⟨

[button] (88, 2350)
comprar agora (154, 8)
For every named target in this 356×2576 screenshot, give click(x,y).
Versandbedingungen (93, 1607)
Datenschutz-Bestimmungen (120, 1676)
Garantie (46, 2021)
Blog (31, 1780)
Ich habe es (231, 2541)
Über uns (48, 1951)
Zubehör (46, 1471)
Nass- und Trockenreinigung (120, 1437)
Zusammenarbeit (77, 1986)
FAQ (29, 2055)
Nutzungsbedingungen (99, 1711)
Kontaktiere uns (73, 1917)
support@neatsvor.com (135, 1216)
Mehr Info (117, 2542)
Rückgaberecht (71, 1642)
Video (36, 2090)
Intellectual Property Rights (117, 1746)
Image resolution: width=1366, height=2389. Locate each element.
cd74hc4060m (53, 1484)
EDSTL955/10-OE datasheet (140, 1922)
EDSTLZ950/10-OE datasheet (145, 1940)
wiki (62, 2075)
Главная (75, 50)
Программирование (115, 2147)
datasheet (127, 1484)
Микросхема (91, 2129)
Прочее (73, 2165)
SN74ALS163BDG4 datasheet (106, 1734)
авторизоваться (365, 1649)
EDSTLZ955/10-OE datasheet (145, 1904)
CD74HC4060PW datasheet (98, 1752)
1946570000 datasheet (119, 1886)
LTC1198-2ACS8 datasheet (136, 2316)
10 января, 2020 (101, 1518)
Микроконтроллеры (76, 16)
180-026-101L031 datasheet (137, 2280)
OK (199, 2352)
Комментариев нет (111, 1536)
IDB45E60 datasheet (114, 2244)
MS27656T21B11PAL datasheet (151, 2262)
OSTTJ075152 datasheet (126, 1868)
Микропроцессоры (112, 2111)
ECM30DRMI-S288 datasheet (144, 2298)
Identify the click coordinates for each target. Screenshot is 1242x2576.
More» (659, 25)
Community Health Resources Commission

⟩

• **Your objective**: Look above for the line holding "Über uns (48, 1951)" and the line holding "Video (36, 2090)". Retype both, and every line between them, word for word and nothing else.

• **Task result**:
Über uns (48, 1951)
Zubehör (46, 1471)
Nass- und Trockenreinigung (120, 1437)
Zusammenarbeit (77, 1986)
FAQ (29, 2055)
Nutzungsbedingungen (99, 1711)
Kontaktiere uns (73, 1917)
support@neatsvor.com (135, 1216)
Mehr Info (117, 2542)
Rückgaberecht (71, 1642)
Video (36, 2090)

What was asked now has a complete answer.